The best known markets are the Winter Village at Bryant Park, and the Holiday Markets at Union Square and Columbus Circle.
You can find a full list with some more info on the holiday markets here.
3. Take part in (or lol at) Santacon
Santacon looks kind of stupid and ridiculous, but even still – it’s somewhat amusing to watch the large number of drunk Santas / slutty Santas / hideously dressed people wandering the streets of New York City on this eventful Saturday.
Santacon starts at 10 AM on December 12, but the starting point and route of the parade does not get revealed until the day before. Follow them on Twitter to find out where it will start.
4. See the Christmas displays
The department stores in midtown go all out with their Christmas window displays. These elaborately decorated facades are a must see for anyone visiting NYC during the holidays.
I followed the route suggested by Mary in Manhattan, but I would also include starting on Avenue of The Americas opposite Radio City, as that’s where you’ll find the oversized ornaments pictured above.
Be prepared, this route can get crazy busy with a lot of pushy tourists, each trying to take their photos by getting in the way of everyone else. Things can get hectic. Have your bumping elbows ready, and don’t be afraid to stand on random benches to get your own photos.
5. Skate your heart out
Confession: I am notoriously bad at ice skating, which is weird because I am fairly good at skiing. But skating usually results in me spending a lot of time on my ass cursing the slippery surface beneath my feet.
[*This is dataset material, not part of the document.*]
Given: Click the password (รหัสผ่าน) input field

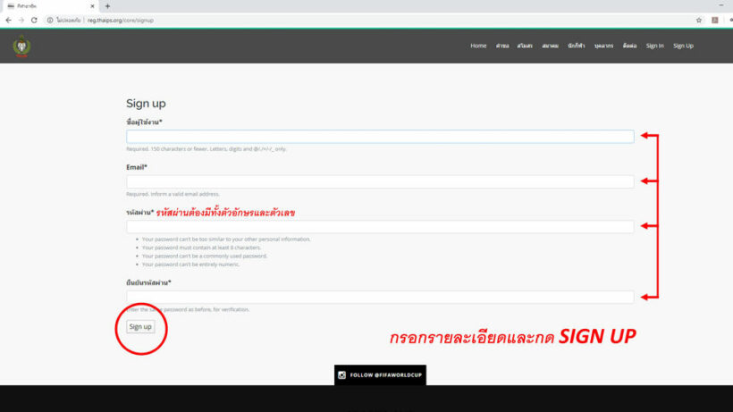Looking at the screenshot, I should pyautogui.click(x=380, y=227).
Still, I don’t think it would be a proper Christmas in NYC without skating. There are a number of rinks in Manhattan, including:
- Central Park (North and South)
- Rockerfeller Plaza
- Chelsea Piers
- Battery Park
- Bryant Park
Here’s a list of the most popular rinks with prices and opening hours.
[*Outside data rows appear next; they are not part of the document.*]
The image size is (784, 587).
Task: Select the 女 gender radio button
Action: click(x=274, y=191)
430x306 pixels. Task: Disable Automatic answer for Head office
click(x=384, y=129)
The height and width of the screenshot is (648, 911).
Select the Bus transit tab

6. Catch a Vintage subway train
Ever wondered what it would be like to catch the NYC subway in the 1930’s? No? Even if that thought hasn’t crossed your mind, you can now experience it for realsies.
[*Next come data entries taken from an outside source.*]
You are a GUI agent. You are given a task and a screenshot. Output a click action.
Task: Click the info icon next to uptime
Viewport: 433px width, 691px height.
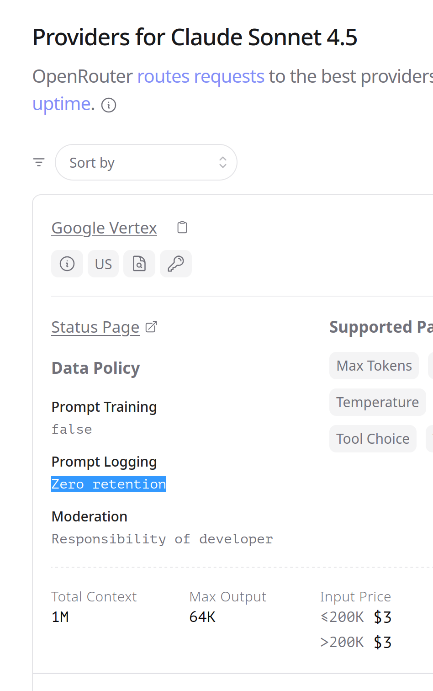point(109,105)
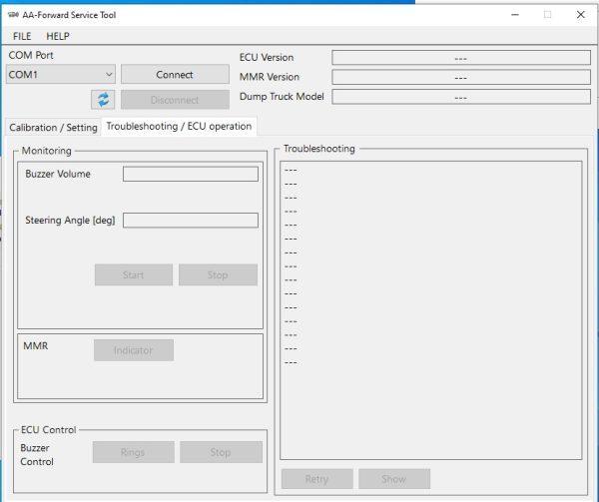Viewport: 599px width, 502px height.
Task: Open the FILE menu
Action: pyautogui.click(x=22, y=36)
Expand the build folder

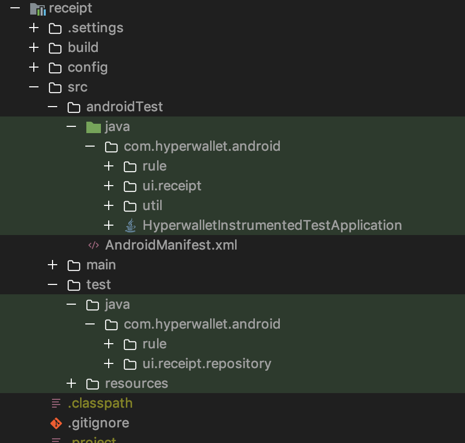click(33, 47)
The MTA and Transit Museum have an annual tradition of replacing select Sunday train services with some old school vintage train cars. I managed to catch one of these yesterday, and I have seriously never seen so many smiles on the faces of New York City residents as when they saw this vintage train approaching the platform. It was truly a beautiful moment.
Find more details and schedules here.
7. Walk through Central Park covered in snow
I was advised that the timing of the first snow in New York City is very unpredictable. Over recent years, it has started as freakishly early as Halloween. Last year it was around Thanksgiving, and this year, it doesn’t even look like it will snow before Christmas (booo).
If you’re lucky enough to be in NYC when the first snow hits – go for a walk in Central Park. Take your camera for some snowy scenes in one of NYC’s best photo spots.